▸ PROBLEM DESCRIPTION
Continue the vignette on parameterizing response distributions in brms, starting right after its final sentence.

▸ SELECTED EXCERPT
# # #

Parameterization of Response Distributions in brms

Paul Bürkner

2017-02-17

The purpose of this vignette is to discuss the parameterizations of the families (i.e., response distributions) used in brms. For a more general overview of the package see vignette("brms_overview").

Notation

Throughout this vignette, we use \(y\) to refer to the response variable and \(\eta\) to refer to the (non-)linear predictor (see help(brmsformula) for details on supported predictor terms). We write \(y_i\) and \(\eta_i\) for the response and linear predictor of observation \(i\). Furthermore, we use \(f\) for a density function and \(g\) for an inverse link function.

Location shift models

The density of the gaussian family is given by \[f(y_i) = \frac{1}{\sqrt{2\pi}\sigma} \exp\left(-\frac{1}{2}\left(\frac{y_i - g(\eta_i)}{\sigma}\right)^2\right)\] where \(\sigma\) is the residual standard deviation. The density of the student family is given by \[f(y_i) = \frac{\Gamma((\nu + 1)/2)}{\Gamma(\nu/2)} \frac{1}{\sqrt{\nu\pi}\sigma} \left(1 + \frac{1}{\nu} \left(\frac{y_i - g(\eta_i)}{\sigma}\right)^2\right)^{-(\nu+1)/2}\] \(\Gamma\) denotes the gamma function and \(\nu > 1\) are the degrees of freedom. As \(\nu \rightarrow \infty\), the student distribution becomes the gaussian distribution. For location shift models, \(y_i\) can be any real value.

Binary and count data models

The density of the binomial family is given by \[f(y_i) = {N_i \choose y_i} g(\eta_i)^{y_i} (1-g(\eta_i))^{N_i - y_i}\] where \(N_i\) is the number of trials and \(y_i \in \{0, ... , N_i\}\). When all \(N_i\) are \(1\) (i.e., \(y_i \in \{0,1\}\)), the bernoulli distribution for binary data arises. binomial and bernoulli families are distinguished in brms as the bernoulli distribution has its own implementation in Stan that is computationlly more efficient.

# # #

▸ DATA LINES

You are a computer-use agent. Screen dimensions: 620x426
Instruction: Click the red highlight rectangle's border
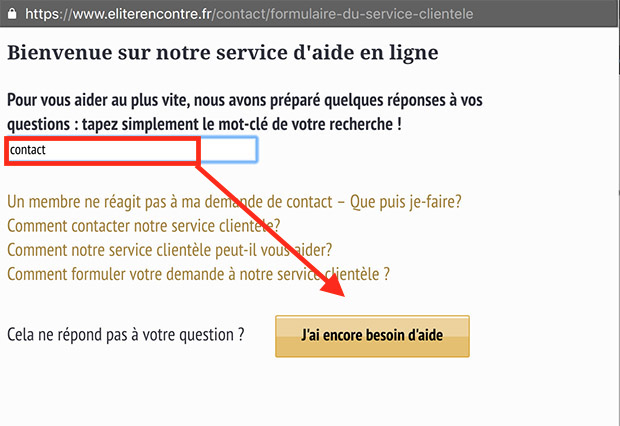(100, 138)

# # #

▸ ANSWER TO THIS EXERCISE
For \(y_i \in \mathbb{N}_0\), the density of the poisson family is given by \[f(y_i) = \frac{g(\eta_i)^{y_i}}{y_i!} exp(-g(\eta_i))\] The density of the negative binomial family is \[f(y_i) = {y_i + \phi - 1 \choose y_i} \left(\frac{g(\eta_i)}{g(\eta_i) + \phi}\right)^{y_i} \left(\frac{\phi}{g(\eta_i) + \phi}\right)^\phi\] where \(\phi\) is a positive precision parameter. For \(\phi \rightarrow \infty\), the negative binomial distribution becomes the poisson distribution. The density of the geometric family arises if \(\phi\) is set to \(1\).

Survival models

With survival models we mean all models that are defined on the positive reals only, that is \(y_i \in \mathbb{R}^+\). The density of the lognormal family is given by \[f(y_i) = \frac{1}{\sqrt{2\pi}\sigma x} \exp\left(-\frac{1}{2}\left(\frac{\log(y_i) - g(\eta_i)}{\sigma}\right)^2\right)\] where \(\sigma\) is the residual standard deviation on the log-scale. The density of the Gamma family is given by \[f(y_i) = \frac{(\alpha / g(\eta_i))^\alpha}{\Gamma(\alpha)} y_i^{\alpha-1} \exp\left(-\frac{\alpha y_i}{g(\eta_i)}\right)\] where \(\alpha\) is a positive shape parameter. The density of the weibull family is given by \[f(y_i) = \frac{\alpha}{g(\eta_i / \alpha)} \left(\frac{y_i}{g(\eta_i / \alpha)}\right)^{\alpha-1} \exp\left(-\left(\frac{y_i}{g(\eta_i / \alpha)}\right)^\alpha\right)\] where \(\alpha\) is again a positive shape parameter. The exponential family arises if \(\alpha\) is set to \(1\) for either the gamma or Weibull distribution.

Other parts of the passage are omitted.